THE Government of Spain is reportedly considering reversing a recent ruling in Andalucia which saw more than 300,000 homes granted AFO status.
According to activists, the national government may challenge the ruling before the Constitutional Court.
It comes after Decree 3/2019 allowed some 327,000 illegally built properties in the region to be environmentally and territorially adapted.
Under the legislation, homes older than six years and not built on protected or flood risk land are able to gain assimilado al regimen de fuera de ordenacion (AFO) status.
Effectively this allows homeowners to access services legally and register their property at the Land Registry.
The decree allows some of the many expats, who were duped into buying what they thought were legal properties, connection to water or electricity.
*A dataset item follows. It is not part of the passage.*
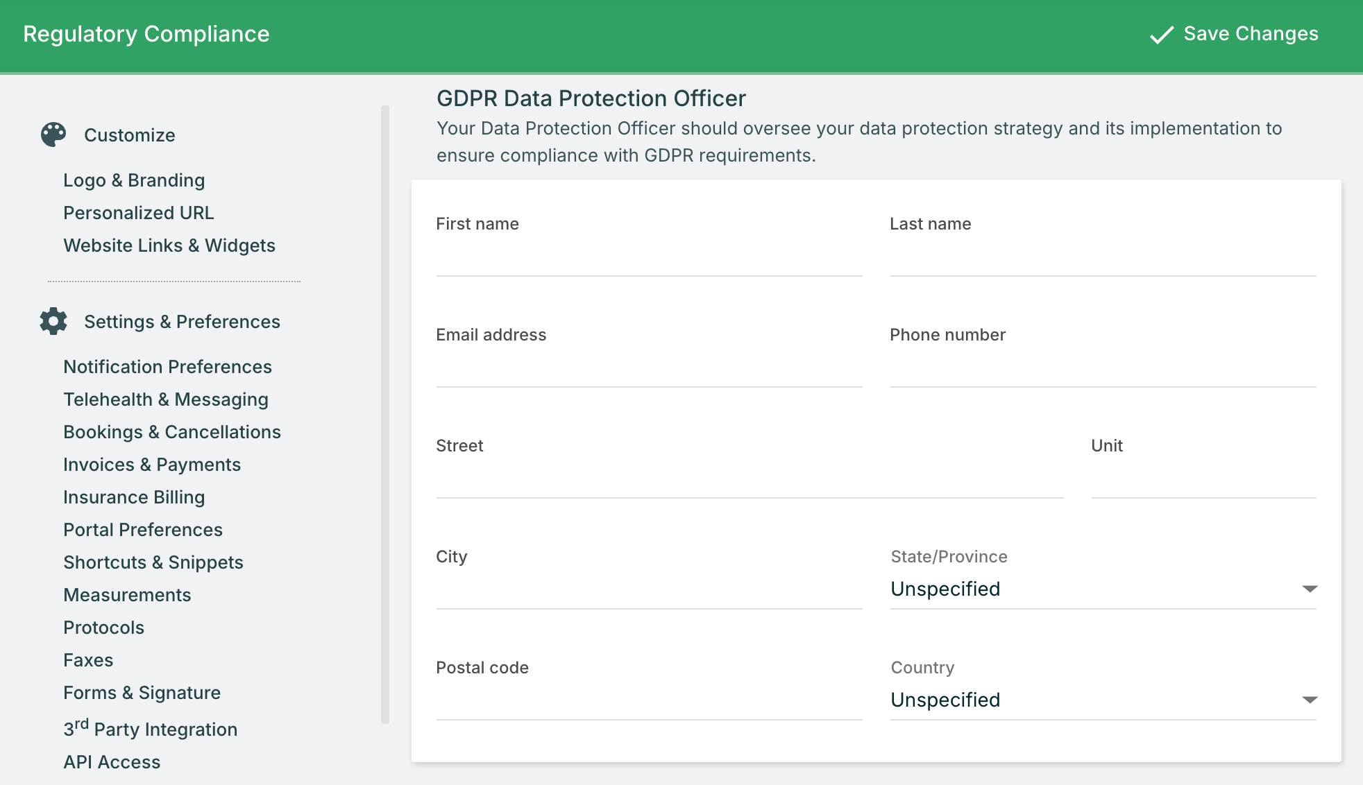Click into the Email address field
This screenshot has height=785, width=1363.
(x=649, y=369)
But after years of campaigning, that hard fought victory could now be snatched away.
Maura Hillen, president of Abusos Urbanísticos Andalucía No (AUAN), said in a statement: “The European Union has announced possible actions against Spain for its inadequate treatment of sewage from houses, and here in Andalucia there are hundreds of thousands of irregular houses without adequate sanitation.
“For example, it is known that in Chiclana thousands of people have been in this position for years, without any action from the national government to resolve this problem. It is the same in Carmona, and I could mention many more areas where this is happening.
“For this reason, the regional government of Andalucia developed Decree 3/2019 containing urgent measures for the environmental adaptation of irregular houses in Andalucia. This Decree was preceded by other measures promoted by the PSOE with the support of Izquierda Unida in some cases.
“This decree has been very well received by society in Andalusia and now we see with horror how the acting national government is trying to overthrow this much wanted measure. We do not understand and we hope that it is a misunderstanding”.
Hillen added: “What is not acceptable is that people continue to bathe in water contaminated with faecal matter as happens in many places. Not only is this a third world situation, but it runs the risk that some day there could be a disgraceful epidemic, and questions will be asked about who is at fault.”
Gerardo Vazquez, legal advisor to AUAN and spokesperson for the National Coordinating Committee for Justice in Planning said ‘it would be terrible if the Spanish government attempts to reverse the Decree in the Constitutional Court.’
He said: “It is not only an environmental issue; we are talking about the most basic rights of people, the right to a home, to a residence and to a house; and this are real issues, not paper theories. It is not only the environment; it is people’s lives.
“I am sick and tired that people are dying without solutions. I do not understand the attitude of the government. Last week yet another of those affected, someone known to me, died without being able to obtain paperwork for their house.
“And I have been contacted by another poor lady whose house has been demolished, after cutting off the electricity to her house whilst she was on dialysis in the house, and this lady has nowhere adequate left to live. Please, we need to be sensible and work together to resolve these issues urgently.”